## What is being asked
All lines from the one including "Image resolution: width=363" to the bottom of the entries below should be repeated exactly, both ends kept.

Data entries
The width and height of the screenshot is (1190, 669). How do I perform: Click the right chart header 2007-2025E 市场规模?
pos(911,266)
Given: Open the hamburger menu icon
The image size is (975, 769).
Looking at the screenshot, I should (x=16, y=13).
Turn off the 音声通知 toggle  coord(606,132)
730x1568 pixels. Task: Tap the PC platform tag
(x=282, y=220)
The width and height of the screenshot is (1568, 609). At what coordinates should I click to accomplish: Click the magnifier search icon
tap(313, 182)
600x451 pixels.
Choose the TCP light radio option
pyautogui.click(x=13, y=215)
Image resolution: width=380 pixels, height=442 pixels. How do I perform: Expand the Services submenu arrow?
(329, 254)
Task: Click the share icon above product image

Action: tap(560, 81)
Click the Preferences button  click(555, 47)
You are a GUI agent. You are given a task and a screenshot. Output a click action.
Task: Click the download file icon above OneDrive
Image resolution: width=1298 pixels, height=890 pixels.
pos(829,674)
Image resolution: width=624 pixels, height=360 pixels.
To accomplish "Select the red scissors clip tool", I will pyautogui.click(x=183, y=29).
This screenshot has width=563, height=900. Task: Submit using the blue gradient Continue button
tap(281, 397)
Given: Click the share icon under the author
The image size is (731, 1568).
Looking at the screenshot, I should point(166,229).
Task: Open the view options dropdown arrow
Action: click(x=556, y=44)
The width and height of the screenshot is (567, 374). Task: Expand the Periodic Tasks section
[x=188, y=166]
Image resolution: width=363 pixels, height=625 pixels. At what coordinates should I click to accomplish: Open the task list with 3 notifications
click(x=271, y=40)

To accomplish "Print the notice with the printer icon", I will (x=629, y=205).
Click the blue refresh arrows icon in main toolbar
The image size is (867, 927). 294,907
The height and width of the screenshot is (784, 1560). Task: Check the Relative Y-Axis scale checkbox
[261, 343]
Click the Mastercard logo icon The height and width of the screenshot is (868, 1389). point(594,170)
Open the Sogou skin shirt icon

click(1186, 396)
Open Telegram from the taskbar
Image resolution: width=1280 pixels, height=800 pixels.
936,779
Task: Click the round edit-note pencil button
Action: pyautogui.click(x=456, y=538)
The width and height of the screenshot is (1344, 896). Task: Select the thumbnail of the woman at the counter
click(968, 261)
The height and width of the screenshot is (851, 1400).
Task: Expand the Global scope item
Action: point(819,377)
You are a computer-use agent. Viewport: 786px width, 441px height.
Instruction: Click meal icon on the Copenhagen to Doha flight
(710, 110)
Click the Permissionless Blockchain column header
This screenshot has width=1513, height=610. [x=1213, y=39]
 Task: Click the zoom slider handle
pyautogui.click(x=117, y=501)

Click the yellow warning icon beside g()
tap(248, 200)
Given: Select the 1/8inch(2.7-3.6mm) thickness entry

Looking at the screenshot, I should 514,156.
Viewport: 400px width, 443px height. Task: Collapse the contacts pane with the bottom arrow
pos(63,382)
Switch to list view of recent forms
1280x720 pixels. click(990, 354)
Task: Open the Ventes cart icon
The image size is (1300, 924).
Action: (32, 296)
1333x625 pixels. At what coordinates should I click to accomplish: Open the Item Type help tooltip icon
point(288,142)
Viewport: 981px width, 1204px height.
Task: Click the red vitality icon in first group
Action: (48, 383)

## Result of the exercise
Image resolution: width=363 pixels, height=625 pixels. At what coordinates should I click to accomplish: Open the task list with 3 notifications
click(x=271, y=40)

To accomplish "Print the notice with the printer icon", I will (x=629, y=205).
Click the blue refresh arrows icon in main toolbar
The image size is (867, 927). 294,907
The height and width of the screenshot is (784, 1560). Task: Check the Relative Y-Axis scale checkbox
[261, 343]
Click the Mastercard logo icon The height and width of the screenshot is (868, 1389). point(594,170)
Open the Sogou skin shirt icon

click(1186, 396)
Open Telegram from the taskbar
Image resolution: width=1280 pixels, height=800 pixels.
936,779
Task: Click the round edit-note pencil button
Action: pyautogui.click(x=456, y=538)
The width and height of the screenshot is (1344, 896). Task: Select the thumbnail of the woman at the counter
click(968, 261)
The height and width of the screenshot is (851, 1400).
Task: Expand the Global scope item
Action: point(819,377)
You are a computer-use agent. Viewport: 786px width, 441px height.
Instruction: Click meal icon on the Copenhagen to Doha flight
(710, 110)
Click the Permissionless Blockchain column header
This screenshot has width=1513, height=610. [x=1213, y=39]
 Task: Click the zoom slider handle
pyautogui.click(x=117, y=501)

Click the yellow warning icon beside g()
tap(248, 200)
Given: Select the 1/8inch(2.7-3.6mm) thickness entry

Looking at the screenshot, I should 514,156.
Viewport: 400px width, 443px height. Task: Collapse the contacts pane with the bottom arrow
pos(63,382)
Switch to list view of recent forms
1280x720 pixels. click(990, 354)
Task: Open the Ventes cart icon
The image size is (1300, 924).
Action: (32, 296)
1333x625 pixels. At what coordinates should I click to accomplish: Open the Item Type help tooltip icon
point(288,142)
Viewport: 981px width, 1204px height.
Task: Click the red vitality icon in first group
Action: (48, 383)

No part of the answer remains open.